__Task statement__
Quote the data from the line with "The height and width of the screenshot is (388, 550)." up to and including the line with "click(1385, 44)", reproducing each line verbatim.

__Data for the task__
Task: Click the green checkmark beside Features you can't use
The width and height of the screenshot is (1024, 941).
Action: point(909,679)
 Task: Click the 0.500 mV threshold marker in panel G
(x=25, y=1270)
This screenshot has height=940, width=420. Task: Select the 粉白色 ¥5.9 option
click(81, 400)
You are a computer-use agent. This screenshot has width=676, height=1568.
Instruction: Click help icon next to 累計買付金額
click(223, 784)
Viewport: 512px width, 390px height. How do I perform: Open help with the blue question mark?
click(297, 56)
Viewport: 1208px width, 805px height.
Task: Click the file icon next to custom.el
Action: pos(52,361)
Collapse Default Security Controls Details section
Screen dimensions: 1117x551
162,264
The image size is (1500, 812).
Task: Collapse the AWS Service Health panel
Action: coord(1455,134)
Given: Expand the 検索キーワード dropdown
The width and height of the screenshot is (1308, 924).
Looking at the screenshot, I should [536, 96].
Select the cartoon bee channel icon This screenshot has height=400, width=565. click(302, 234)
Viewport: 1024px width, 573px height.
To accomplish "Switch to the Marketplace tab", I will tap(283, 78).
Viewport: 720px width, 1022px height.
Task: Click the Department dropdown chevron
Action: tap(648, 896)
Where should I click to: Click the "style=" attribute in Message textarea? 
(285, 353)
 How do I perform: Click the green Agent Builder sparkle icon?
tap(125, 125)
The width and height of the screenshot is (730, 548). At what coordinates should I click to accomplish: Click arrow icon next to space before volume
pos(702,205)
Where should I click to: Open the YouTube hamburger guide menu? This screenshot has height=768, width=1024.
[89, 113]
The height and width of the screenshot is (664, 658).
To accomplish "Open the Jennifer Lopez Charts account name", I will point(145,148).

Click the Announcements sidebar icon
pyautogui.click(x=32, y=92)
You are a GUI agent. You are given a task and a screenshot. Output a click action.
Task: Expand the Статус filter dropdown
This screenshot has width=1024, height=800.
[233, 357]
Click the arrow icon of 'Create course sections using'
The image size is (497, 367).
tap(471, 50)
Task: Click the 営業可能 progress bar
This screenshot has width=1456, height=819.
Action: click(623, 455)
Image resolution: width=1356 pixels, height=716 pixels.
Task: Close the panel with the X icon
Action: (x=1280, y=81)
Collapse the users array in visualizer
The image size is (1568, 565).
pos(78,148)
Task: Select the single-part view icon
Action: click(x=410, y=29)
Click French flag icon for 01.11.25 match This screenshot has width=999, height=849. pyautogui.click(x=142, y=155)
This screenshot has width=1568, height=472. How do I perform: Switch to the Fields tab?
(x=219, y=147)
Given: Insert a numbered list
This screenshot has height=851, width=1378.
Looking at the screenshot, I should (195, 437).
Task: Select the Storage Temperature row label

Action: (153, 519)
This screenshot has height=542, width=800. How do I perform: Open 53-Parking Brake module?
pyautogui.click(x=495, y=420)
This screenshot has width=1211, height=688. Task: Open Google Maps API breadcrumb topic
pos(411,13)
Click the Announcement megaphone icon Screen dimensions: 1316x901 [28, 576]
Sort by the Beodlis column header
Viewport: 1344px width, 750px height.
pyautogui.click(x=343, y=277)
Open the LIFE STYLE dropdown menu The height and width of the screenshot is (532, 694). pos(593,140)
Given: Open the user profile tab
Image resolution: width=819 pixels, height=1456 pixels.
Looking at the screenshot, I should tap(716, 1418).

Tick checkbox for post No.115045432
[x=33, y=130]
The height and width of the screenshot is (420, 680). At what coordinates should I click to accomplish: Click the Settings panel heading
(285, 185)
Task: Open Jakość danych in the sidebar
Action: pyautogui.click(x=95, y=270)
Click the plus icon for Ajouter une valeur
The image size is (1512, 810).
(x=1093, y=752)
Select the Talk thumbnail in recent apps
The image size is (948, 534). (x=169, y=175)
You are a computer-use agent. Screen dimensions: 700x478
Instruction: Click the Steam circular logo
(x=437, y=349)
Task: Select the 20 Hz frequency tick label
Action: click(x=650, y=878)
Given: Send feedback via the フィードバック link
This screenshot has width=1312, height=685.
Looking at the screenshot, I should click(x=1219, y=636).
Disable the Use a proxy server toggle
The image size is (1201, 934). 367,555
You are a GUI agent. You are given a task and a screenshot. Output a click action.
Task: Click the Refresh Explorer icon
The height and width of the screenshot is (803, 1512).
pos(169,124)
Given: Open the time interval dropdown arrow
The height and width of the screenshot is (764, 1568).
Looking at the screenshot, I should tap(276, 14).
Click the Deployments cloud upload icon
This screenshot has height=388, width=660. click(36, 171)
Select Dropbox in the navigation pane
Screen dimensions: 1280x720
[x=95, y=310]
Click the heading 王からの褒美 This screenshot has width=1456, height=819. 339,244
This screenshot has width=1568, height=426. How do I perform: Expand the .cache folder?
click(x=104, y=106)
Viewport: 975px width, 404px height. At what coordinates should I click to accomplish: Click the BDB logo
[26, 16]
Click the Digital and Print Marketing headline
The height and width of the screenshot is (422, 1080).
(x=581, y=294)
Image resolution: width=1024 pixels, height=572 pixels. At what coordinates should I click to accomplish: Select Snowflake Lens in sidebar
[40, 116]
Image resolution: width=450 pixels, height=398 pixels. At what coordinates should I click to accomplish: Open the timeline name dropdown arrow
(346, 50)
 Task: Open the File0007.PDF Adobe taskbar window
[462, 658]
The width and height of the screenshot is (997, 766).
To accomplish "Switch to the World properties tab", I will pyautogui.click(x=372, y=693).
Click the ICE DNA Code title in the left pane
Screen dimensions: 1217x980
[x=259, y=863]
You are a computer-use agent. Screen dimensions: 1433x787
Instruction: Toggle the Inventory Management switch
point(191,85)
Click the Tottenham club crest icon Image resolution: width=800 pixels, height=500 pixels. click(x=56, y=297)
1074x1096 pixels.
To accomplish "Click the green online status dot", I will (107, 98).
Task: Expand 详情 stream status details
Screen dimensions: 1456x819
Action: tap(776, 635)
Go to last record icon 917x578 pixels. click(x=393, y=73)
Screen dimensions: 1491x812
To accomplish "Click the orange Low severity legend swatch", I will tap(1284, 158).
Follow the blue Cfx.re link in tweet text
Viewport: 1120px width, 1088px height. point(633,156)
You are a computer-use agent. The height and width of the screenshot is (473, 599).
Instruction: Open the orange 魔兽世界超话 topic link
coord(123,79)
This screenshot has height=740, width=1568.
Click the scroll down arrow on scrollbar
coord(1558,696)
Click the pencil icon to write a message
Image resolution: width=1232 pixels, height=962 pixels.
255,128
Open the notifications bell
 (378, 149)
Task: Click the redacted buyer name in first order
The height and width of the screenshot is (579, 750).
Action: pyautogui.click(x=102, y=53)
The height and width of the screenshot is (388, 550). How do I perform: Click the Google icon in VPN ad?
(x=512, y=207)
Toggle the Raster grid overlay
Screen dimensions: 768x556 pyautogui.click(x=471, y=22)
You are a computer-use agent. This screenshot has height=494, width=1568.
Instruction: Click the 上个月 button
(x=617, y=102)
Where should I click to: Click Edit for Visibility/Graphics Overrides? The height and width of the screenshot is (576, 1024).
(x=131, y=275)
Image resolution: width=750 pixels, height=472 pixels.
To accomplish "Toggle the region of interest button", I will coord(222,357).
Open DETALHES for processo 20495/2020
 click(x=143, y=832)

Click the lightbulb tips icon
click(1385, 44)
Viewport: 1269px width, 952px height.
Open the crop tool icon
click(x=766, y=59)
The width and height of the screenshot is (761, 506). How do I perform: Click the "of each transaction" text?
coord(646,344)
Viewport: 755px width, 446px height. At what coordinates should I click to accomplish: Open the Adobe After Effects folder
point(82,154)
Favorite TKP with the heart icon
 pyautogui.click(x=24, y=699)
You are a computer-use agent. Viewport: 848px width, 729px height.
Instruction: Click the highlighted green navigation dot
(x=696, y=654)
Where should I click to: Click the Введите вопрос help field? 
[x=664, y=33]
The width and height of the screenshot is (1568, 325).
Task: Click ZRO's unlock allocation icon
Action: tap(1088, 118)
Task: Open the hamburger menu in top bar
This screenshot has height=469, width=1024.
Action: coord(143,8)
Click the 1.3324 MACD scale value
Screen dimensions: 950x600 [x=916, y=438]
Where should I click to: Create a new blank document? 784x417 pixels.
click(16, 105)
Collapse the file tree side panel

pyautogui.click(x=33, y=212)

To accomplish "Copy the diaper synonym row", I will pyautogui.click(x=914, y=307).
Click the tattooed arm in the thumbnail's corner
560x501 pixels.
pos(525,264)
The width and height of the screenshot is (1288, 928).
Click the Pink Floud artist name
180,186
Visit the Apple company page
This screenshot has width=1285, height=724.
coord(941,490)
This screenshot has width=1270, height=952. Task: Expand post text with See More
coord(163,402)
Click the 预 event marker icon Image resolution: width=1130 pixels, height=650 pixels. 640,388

__Solution for this problem__
The height and width of the screenshot is (388, 550). How do I perform: Click the Google icon in VPN ad?
(x=512, y=207)
Toggle the Raster grid overlay
Screen dimensions: 768x556 pyautogui.click(x=471, y=22)
You are a computer-use agent. This screenshot has height=494, width=1568.
Instruction: Click the 上个月 button
(x=617, y=102)
Where should I click to: Click Edit for Visibility/Graphics Overrides? The height and width of the screenshot is (576, 1024).
(x=131, y=275)
Image resolution: width=750 pixels, height=472 pixels.
To accomplish "Toggle the region of interest button", I will coord(222,357).
Open DETALHES for processo 20495/2020
 click(x=143, y=832)

Click the lightbulb tips icon
click(1385, 44)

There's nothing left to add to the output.